> _Quoted text_
--
The files relevant to each application can be uploaded without data loss, and the nodes will be coloured according to their CorMel segment (equivalently, Neo4j label).

Displaying the transaction trees in Gephi and yEd

Several different layouts can be used to display transaction trees in both Gephi and yEd. Gephi offers a larger choice of options, but in practice, the graphviz/dot layout offers the best way to visualise the transaction trees.

yEd offers fewer layout choices, but arguably more of them are suited to transaction tree visualisation. In particular, two sets of layouts are most helpful:

hierarchical
series-parallel

and

circular
tree-balloon

The first two are similar to Gephi's graphviz/dot layout, and represent trees in the traditional fashion, which works well for relatively narrow, deep trees. The second two work better for broad, shallow trees. In the samples we have seen, transaction trees can take either "shape".

Even with a sample of just 20 transaction trees, it can be difficult to interpret the graph visualisations. This is because some transaction nodes are degenerate in the sense that relatively few fields have values assigned to them. When such transaction nodes are shared between separate transaction trees, this adds complexity to the graph because the corresponding transaction trees overlap each other.
--
> _Collected data_
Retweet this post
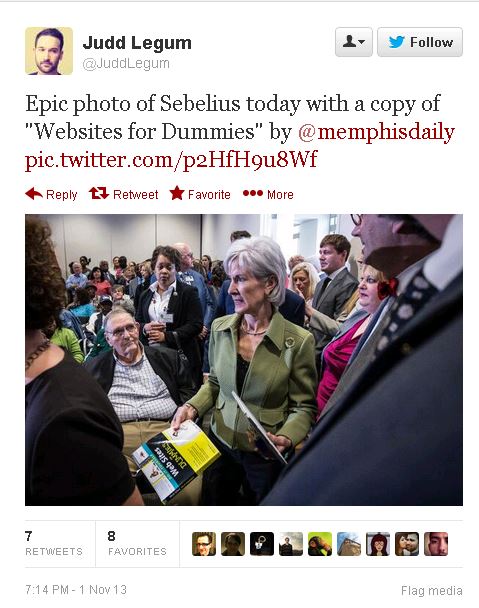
--
> _Problems to work on_
A. In the passage on displaying transaction trees, which Gephi layout gives the best way to visualize the trees in practice?
B. Reproduce the part of the passage on displaying transaction trees that opens with the words containing "yEd offers fewer" and closes with "overlap each other.".
C. Name every yEd layout that the passage on displaying transaction trees calls most helpful.

> _Results for the exercise_
A. The graphviz/dot layout.

B.
yEd offers fewer layout choices, but arguably more of them are suited to transaction tree visualisation. In particular, two sets of layouts are most helpful:

hierarchical
series-parallel

and

circular
tree-balloon

The first two are similar to Gephi's graphviz/dot layout, and represent trees in the traditional fashion, which works well for relatively narrow, deep trees. The second two work better for broad, shallow trees. In the samples we have seen, transaction trees can take either "shape".

Even with a sample of just 20 transaction trees, it can be difficult to interpret the graph visualisations. This is because some transaction nodes are degenerate in the sense that relatively few fields have values assigned to them. When such transaction nodes are shared between separate transaction trees, this adds complexity to the graph because the corresponding transaction trees overlap each other.

C. hierarchical, series-parallel, circular, tree-balloon